*Textauszug:*
⟨
P. Glauner: Ich habe als Sachverständiger den deutschen Bundestag, das französische Parlament sowie das Parlament von Luxemburg dazu beraten. Die EU-Kommission hat sicher ein nobles Ziel mit dem AI Act, geht aber völlig an der Realität vorbei. Sie behauptet, KI operiere in einem völlig rechtsfreien Raum und müsse deshalb reguliert werden. Das ist nicht der Fall. KI darf jetzt schon nichts Diskriminierendes oder Verbotenes tun. Eine Regulierungslücke könnte identifiziert und geschlossen werden, was die EU-Kommission aber nicht getan hat, sondern pauschal drastische Auflagen vorgeschalgen hat. Dies führt dazu, dass triviale Dinge wie KI in der Bildung im Hochrisiko-Bereich verortet werden. Die Auflagen sind so hoch, dass ein Mittelständler oder Start-Up diese nur durch eine eigene KI-Compliance-Abteilung, in der unklare Anforderungen abzuarbeiten sind, bewältigen könnte. Der AI Act würde Innovationen in Europa massiv behindern und die Wertschöpfung weiter in Richtung USA und China verlagern.

S. Philipp: Das passt zu meiner nächsten Frage: Wie stehen wir im internationalen Vergleich dar durch den EU-weiten AI Act?
P. Glauner:
Der AI Act wird Innovationen verhindern und Wertschöpfung kosten. Den Politikern fehlt häufig das Verständnis von KI. Sie behaupten beispielsweise, KI könne eigenständig diskriminieren oder „verrückt werden“. Das ist aber nicht möglich: Wenn Daten ein Bias1 haben, dann lernt auch die KI diesen Bias. Aber diese Daten kommen ja vom Menschen. Maschinelles Lernen wird oft durch Matrizenmultiplikation realisiert. Diese wird von allein kein Bewusstsein entwickeln, um die Menschheit zu zerstören. So wird es aber leider in der Presse dargestellt.
⟩
*Ziel der Übung:* Setzen Sie das Interview über den AI Act oben im Anschluss an seinen letzten Satz fort.

*Bereitgestellte Angaben:*
⟨
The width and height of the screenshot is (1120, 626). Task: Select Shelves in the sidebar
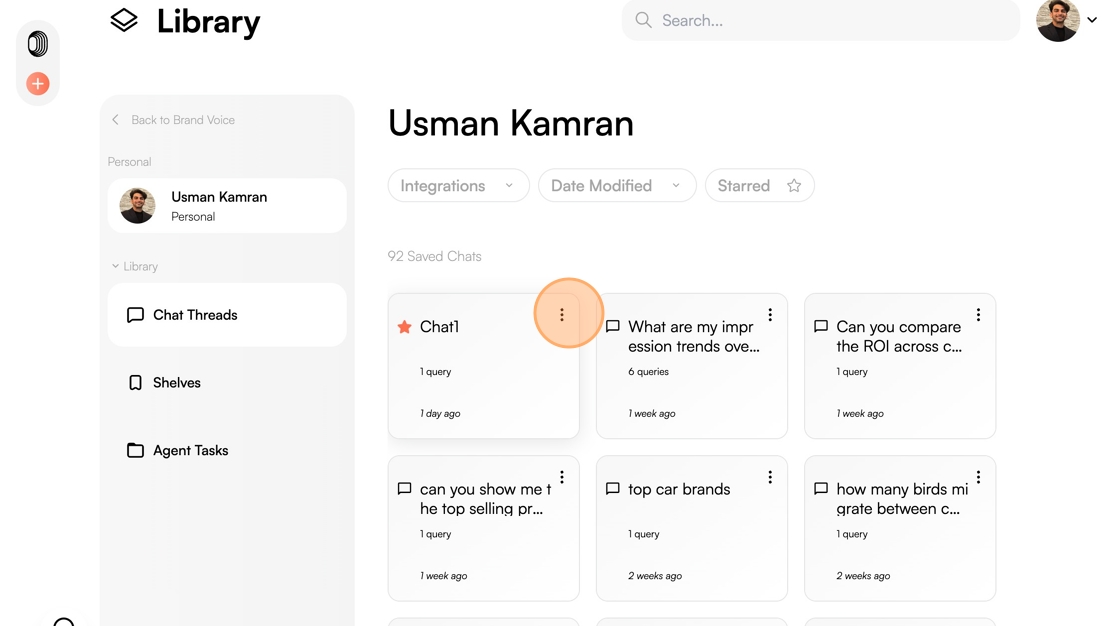click(227, 382)
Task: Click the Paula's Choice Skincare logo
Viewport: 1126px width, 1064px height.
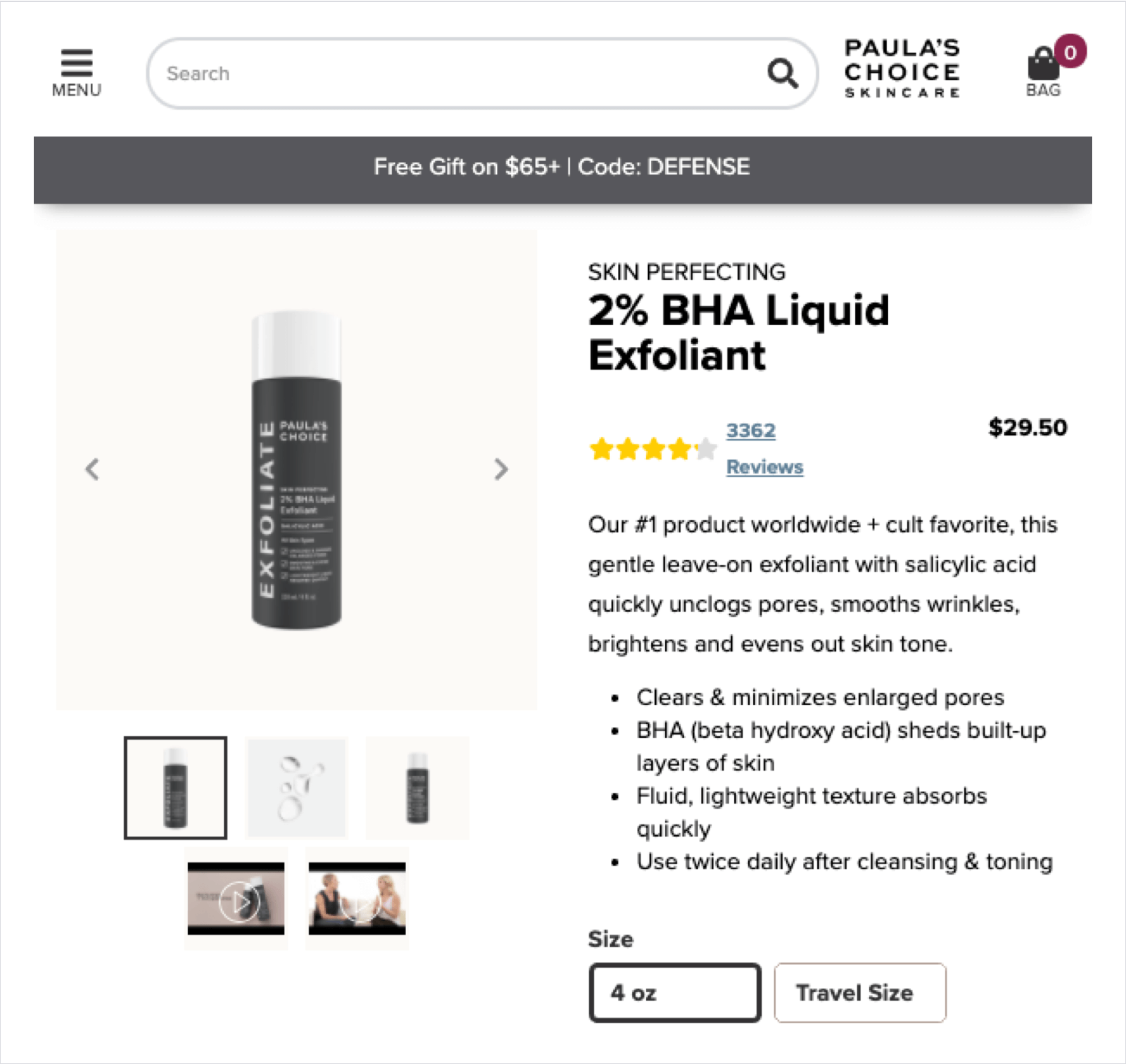Action: 902,69
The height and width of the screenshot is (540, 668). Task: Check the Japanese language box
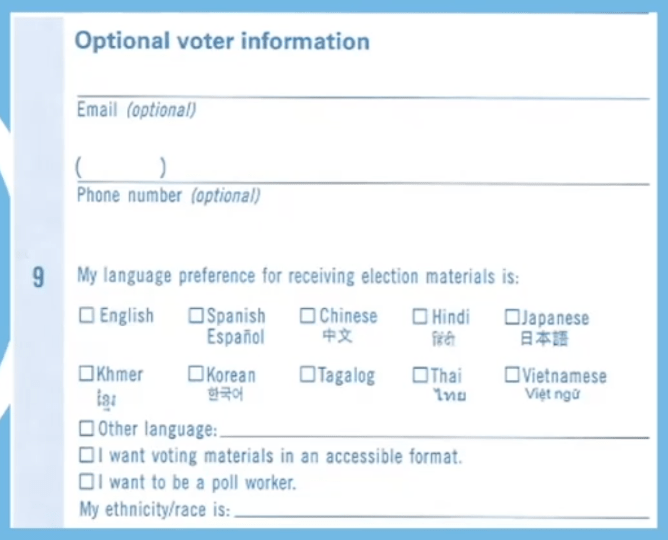tap(512, 317)
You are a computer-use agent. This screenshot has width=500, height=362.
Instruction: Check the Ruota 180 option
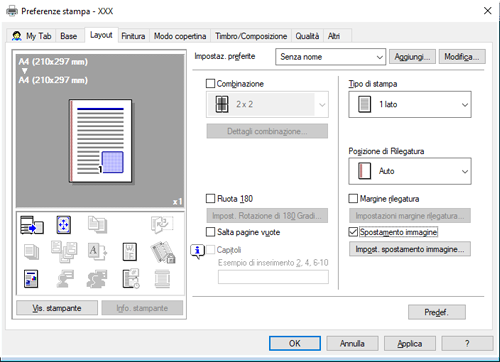click(210, 199)
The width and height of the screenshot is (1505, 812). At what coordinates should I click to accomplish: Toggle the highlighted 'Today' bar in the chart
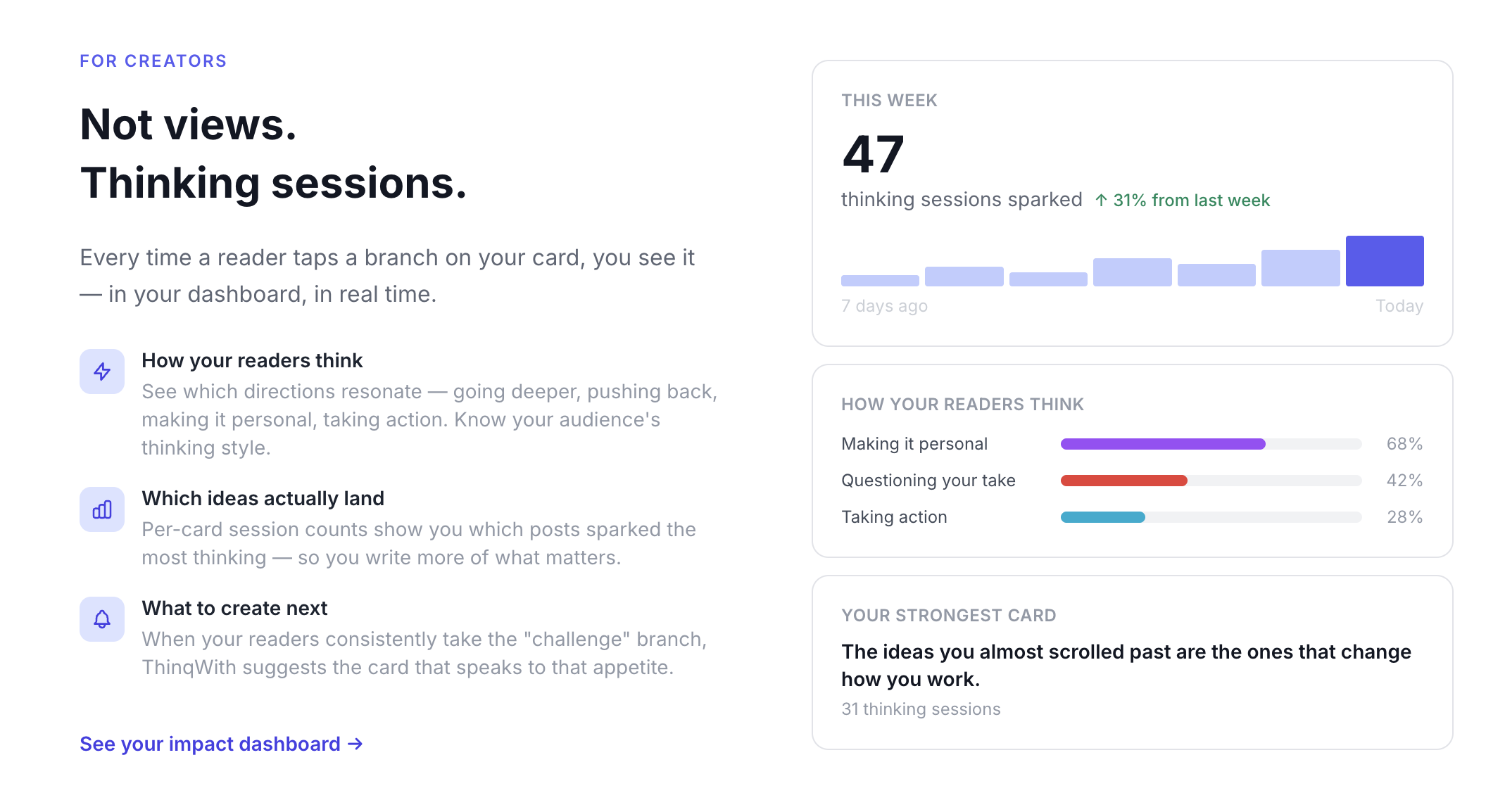(1384, 260)
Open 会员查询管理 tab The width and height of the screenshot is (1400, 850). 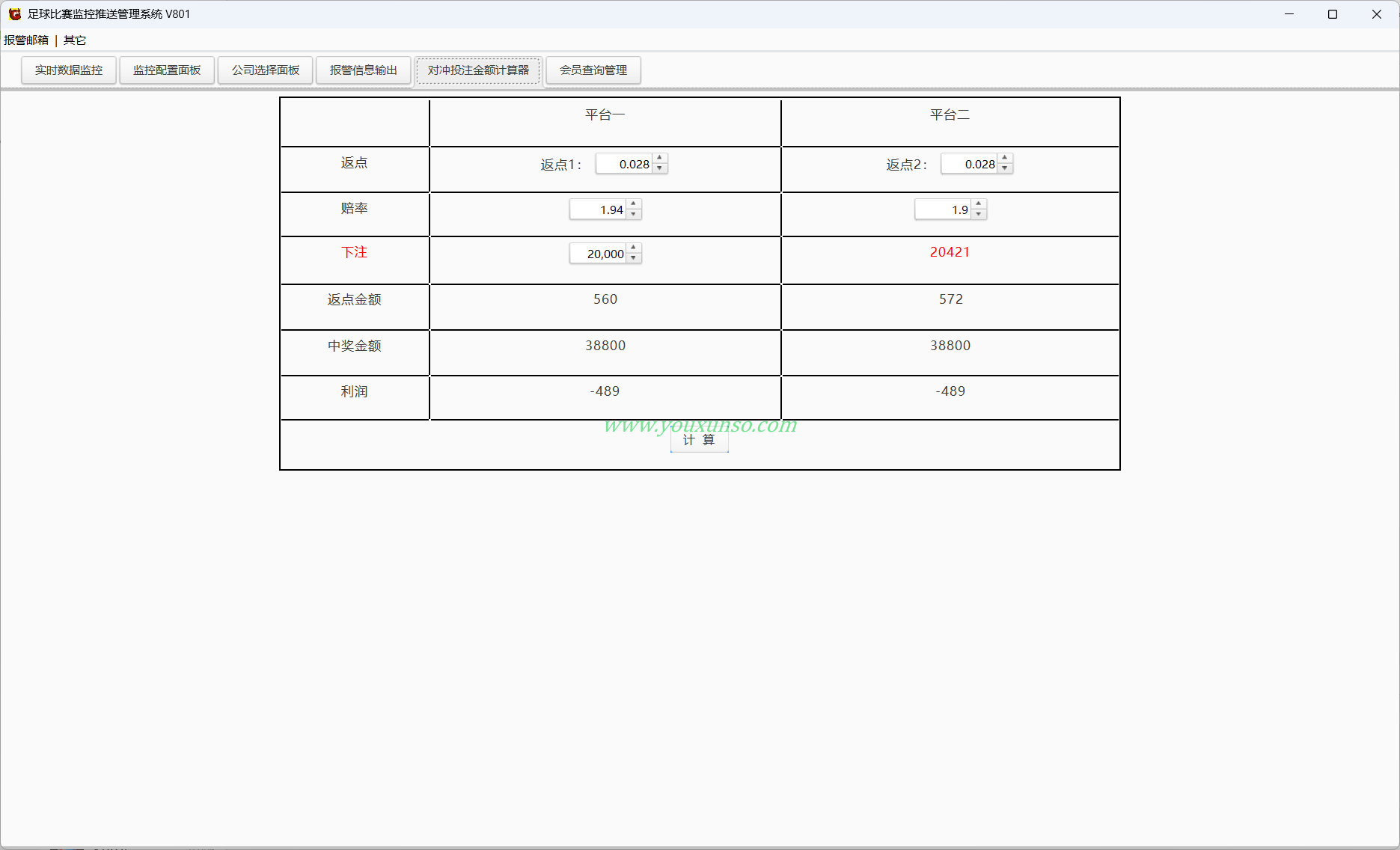(593, 70)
⟩
*Antwort:*
S. Philipp: Sie haben gesagt, dass KI uns Entscheidungen abnimmt. Denken Sie, dass das in der breiten Masse zum Irrglauben führt, der Mensch habe dann keine Entscheidungsgewalt mehr?
P. Glauner:
Ich sehe KI als Mehrwert für Entscheidungen. Sie kann eine viel größere Stichproben und Datenmengen bedienen und wesentlich einfacher, schneller und günstiger entscheiden.

S. Philipp: Die Data Center Group baut Rechenzentren und realisiert IT-Infrastrukturen. Welchen Einfluss hat die KI in Bezug auf diese?
P. Glauner:
KI kann bei der Planung von Rechenzentren helfen. Sei es bei der Ressourcenschonung, platzsparendem Bauen und Generierung schnellerer Angebote. Die Hardware für Rechenzentren ändert sich ebenfalls. Beispielsweise kommen mehr GPUs2 für KI sowie zukünftig vermehrt Quantencomputing zum Einsatz. (Anm. d. Red.: Das bedeutet größere Leistungsdichten je Rack mit Einfluss auf Klimatisierung und Stromverbrauch.) Verschiedene Dimensionen im Bereich Rechenzentren sind somit von KI betroffen.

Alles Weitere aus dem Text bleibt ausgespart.